[Items from a dataset]
============================================================

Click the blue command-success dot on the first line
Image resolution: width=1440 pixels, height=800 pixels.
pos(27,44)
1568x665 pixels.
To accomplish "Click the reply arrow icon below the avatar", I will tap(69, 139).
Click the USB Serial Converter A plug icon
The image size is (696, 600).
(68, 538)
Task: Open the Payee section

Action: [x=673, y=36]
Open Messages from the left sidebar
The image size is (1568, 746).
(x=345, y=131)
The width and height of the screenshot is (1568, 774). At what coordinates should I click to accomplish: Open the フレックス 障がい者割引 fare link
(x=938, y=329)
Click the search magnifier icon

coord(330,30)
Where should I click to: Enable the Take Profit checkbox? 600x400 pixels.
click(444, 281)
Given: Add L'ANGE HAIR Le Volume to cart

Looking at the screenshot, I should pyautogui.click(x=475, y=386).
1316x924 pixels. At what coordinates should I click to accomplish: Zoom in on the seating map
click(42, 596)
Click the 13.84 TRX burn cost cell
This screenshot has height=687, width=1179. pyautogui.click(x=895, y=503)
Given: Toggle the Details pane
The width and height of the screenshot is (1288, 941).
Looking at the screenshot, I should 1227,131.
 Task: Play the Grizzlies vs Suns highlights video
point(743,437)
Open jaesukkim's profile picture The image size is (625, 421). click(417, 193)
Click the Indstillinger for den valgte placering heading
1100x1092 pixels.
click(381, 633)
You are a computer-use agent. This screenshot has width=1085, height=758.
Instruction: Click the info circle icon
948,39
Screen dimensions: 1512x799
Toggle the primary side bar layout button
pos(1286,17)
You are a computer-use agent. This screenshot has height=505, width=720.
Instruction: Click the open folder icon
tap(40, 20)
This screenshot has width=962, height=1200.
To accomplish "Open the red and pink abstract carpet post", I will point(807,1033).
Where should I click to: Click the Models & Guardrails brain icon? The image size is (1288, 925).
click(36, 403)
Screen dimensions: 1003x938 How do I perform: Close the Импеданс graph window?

============================================================

▸ **ACTIVITY**
Out of the records, collect only those lines that contain the string "dimensions".

▸ **COMPLETED TASK**
Screen dimensions: 1512x799
Screen dimensions: 1003x938 How do I perform: Close the Импеданс graph window?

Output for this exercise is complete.